Taking Sides: Clashing Views on Social Issues, Eighteenth Edition

Table of Contents


Clashing Views on Social Issues, Eighteenth Edition

Unit: Culture and Values

Issue: Does the Media Have a Liberal Bias?
YES: Fred Barnes, from “Is the Mainstream Media Fair and Balanced?” Imprimis (August 2006)
NO: Robert F. Kennedy Jr., from “The Disinformation Society,” Crimes Against Nature (Harper Perennial, 2005)
Fred Barnes, journalist, executive editor of The Weekly Standard, and TV commentator, argues that the mainstream media has a pronounced liberal bias. They do not hire conservatives, and an analysis of specific news stories shows their bias. Robert F. Kennedy Jr., environmentalist and political activist, agrees with Barnes that the media is biased but believes that it has a conservative bias. Surveys show that most Americans have many false beliefs that are fed to them by conservative talk radio shows and other conservative media outlets. Many media owners are very conservative and stifle investigative reporting.
Issue: Is It Necessary to Become Less Consumerist?
YES: Gary Gutting, from “Less, Please,” Commonweal (January 11, 2013)
NO: Michael Fisher, from “Review of James Livingston’s Against Thrift: Why Consumer Culture Is Good for the Economy, the Environment, and Your Soul,” Society for U.S. Intellectual History Blog, U.S. Intellectual History (March 22, 2012)
Professor Gary Gutting, holder of the Notre Dame Endowed Chair in Philosophy, praises the modern economy for its amazing progress in production and consumer benefits but also recognizes its negative effects on our character and authentic well-being. It has led to economic insatiability and shrinking of the common good. Therefore, he favors less consumption. Michael Fisher, graduate student in American history at the University of Rochester, summarizes in this review article the thesis of James Livingston that the consumer culture is good, not bad. Though Fisher supports Livingston’s thesis, he does not agree with Livingston’s positive view of advertising. Nevertheless, he and Livingston favor more consumption.
Issue: Does Social Media Have Largely Positive Impacts on Its Users?
YES: Aaron Smith, from “Why Americans Use Social Media,” Pew Research Center Report (November 14, 2011)
NO: Janna Quitney Anderson and Lee Rainie, from “Millennials Will Benefit and Suffer Due to Their Hyperconnected Lives,” Pew Research Centers Internet and American Life Project (February 29, 2012)
Aaron Smith, senior research specialist of the Pew Research Center, presents the findings of his research project based on interviews in 2011 of 1,015 networking site users who reported on how they used social media. Their major use was for keeping in touch with family and current friends, and 87 percent also used it to connect with out-of-touch old friends. Janna Quitney Anderson of Elon University and Lee Rainie, research specialist of the Pew Research Center’s Internet and American Life Project, report the findings of an opt-in online survey in 2011 of a diverse but nonrandom sample of 2,021 technology stakeholders and critics who report their expert opinion on the impacts of social media on the users. They report many positive and negative impacts.
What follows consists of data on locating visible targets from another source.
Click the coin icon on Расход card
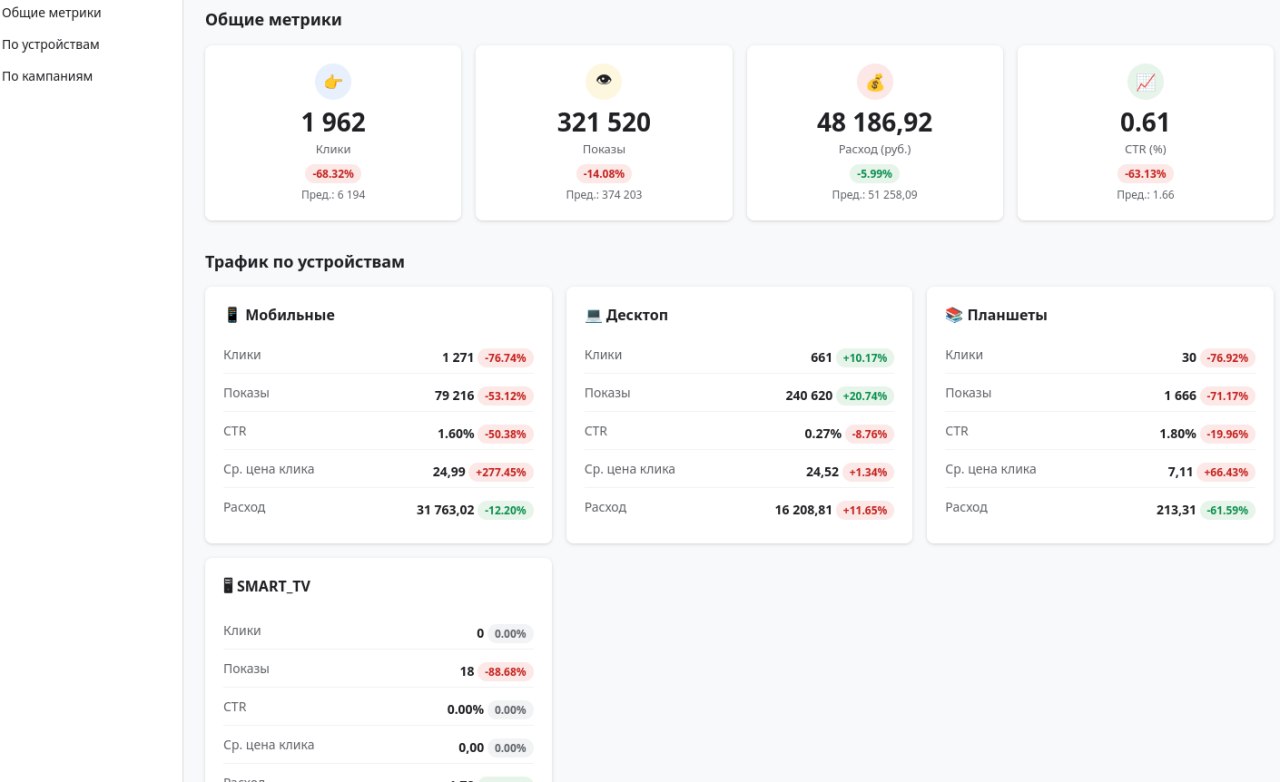The height and width of the screenshot is (782, 1280). 875,81
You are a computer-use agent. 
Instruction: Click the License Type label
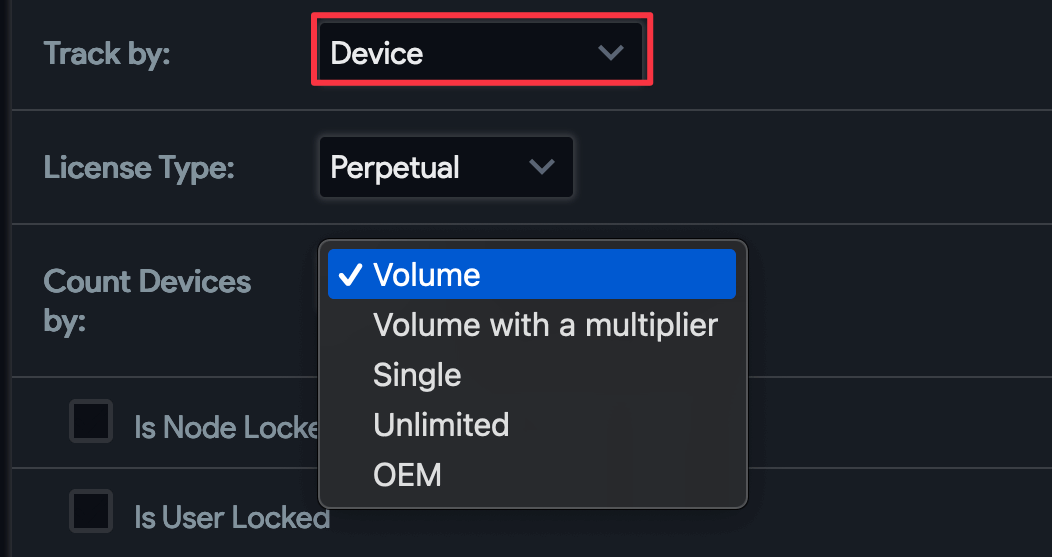[x=139, y=168]
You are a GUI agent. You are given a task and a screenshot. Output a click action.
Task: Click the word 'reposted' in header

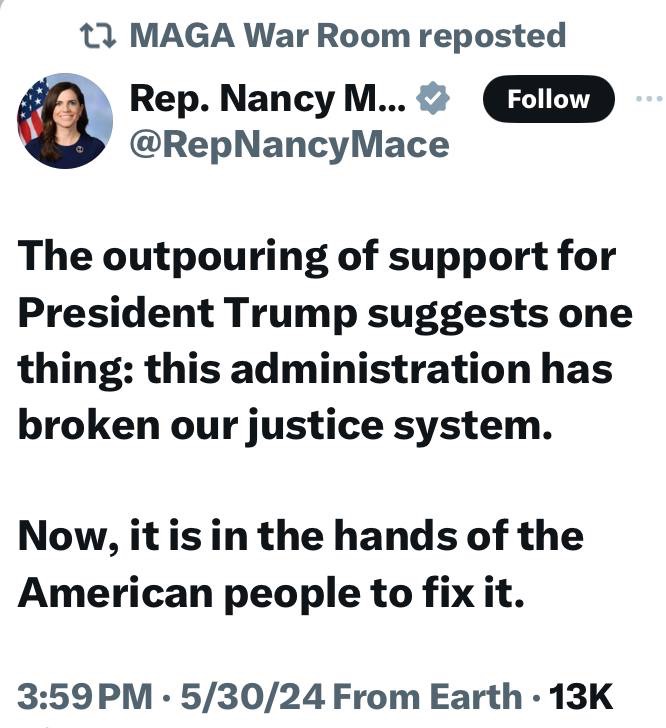pos(492,37)
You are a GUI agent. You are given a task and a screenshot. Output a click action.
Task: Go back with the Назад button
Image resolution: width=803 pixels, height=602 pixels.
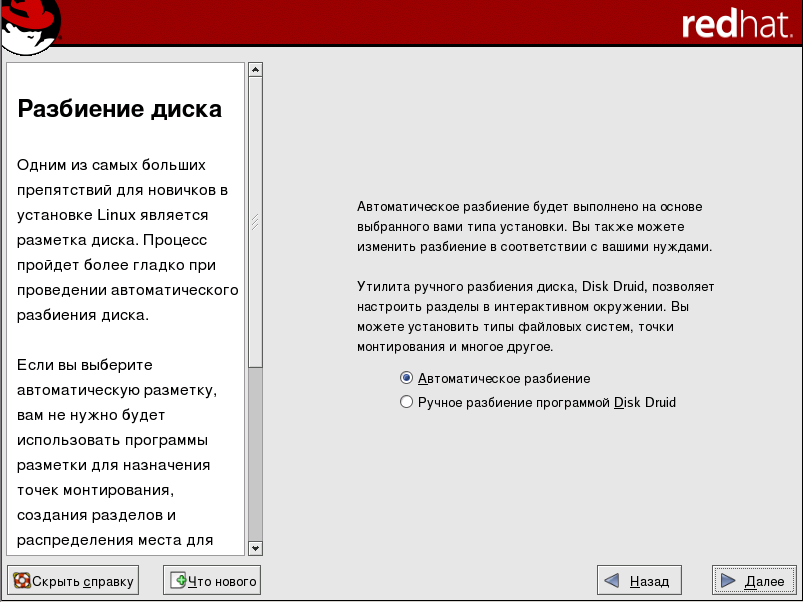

Unit: Sex Roles, Gender, and the Family

Issue: Is the American Family in Trouble?
YES: Isabel V. Sawhill, from “The New White Negro: What It Means That Family Breakdown Is Now Biracial,” Washington Monthly (January/February 2013)
NO: W. Bradford Wilcox, from “Unequal, Unfair, and Unhappy: The 3 Biggest Myths about Marriage Today,” The Atlantic Magazine (June 3, 2013)
Isabel V. Sawhill, a senior fellow in Economic Studies at the Brookings Institution and director of the Budgeting for National Priorities Project and codirector of the Center on Children and Families, points out that marriages in college educated families are not declining but they are declining significantly for the noncollege educated families, both white and black. W. Bradford Wilcox, associate professor of sociology and director of the National Marriage Project at the University of Virginia, describes the positive situation of families today. The majority of marriages are happy and are much more equal and fair than decades ago.
Issue: Can Women Have It All?
YES: Gayle Tzemach Lemmon, from “Sheryl Sandberg’s Radically Realistic ‘And’ Solution for Working Mothers,” The Atlantic Magazine (February 20, 2013)
NO: Anne-Marie Slaughter, from “Why Women Still Can’t Have It All,” The Atlantic Magazine (July 2012)
Gayle Tzemach Lemmon, best-selling author, journalist, and a Senior Fellow with the Council on Foreign Relations’ Women and Foreign Policy program, discusses the issues in Sheryl Sandberg’s famous book, Lean In. Sandberg’s advice to career women is not to opt out but to lean in, that is, to firmly choose both career and parenting. Unfortunately men still run the country so the societal changes that could facilitate Lean In are missing. Full commitment to both career and family will not be easy. Anne-Marie Slaughter, the Bert G. Kerstetter ’66 University Professor of Politics and International Affairs at Princeton University and formerly dean of Princeton’s Woodrow Wilson School of Public and International Affairs, explains why Sandberg is wrong and women cannot successfully pursue career and family at the same time. They must decide which to do well and which to do adequately but not avidly.
Issue: Is Same-Sex Marriage Harmful to America?
YES: Peter Sprigg, from “The Top Ten Harms of Same-Sex ‘Marriage,’ ” website of the Family Research Council (2013)
NO: Liza Mundy, from “The Gay Guide to Wedded Bliss,” The Atlantic Magazine (June 2013)
Peter Sprigg, Senior Fellow for Policy Studies at the Family Research Council, identifies 10 negative effects of same-sex marriages. Many of these worries concern how various institutions are likely to change as a result of same-sex marriages, and how authorities are likely to change their regulations and enforcement practices. Liza Mundy, a Bernard L. Schwartz Fellow at the New America Foundation and author of The Richer Sex: How the New Majority of Female Breadwinners Is Transforming Our Culture, reports on the numerous studies that show that same-sex marriages are more intimate, more egalitarian, less conflictful, and happier than heterosexual marriages.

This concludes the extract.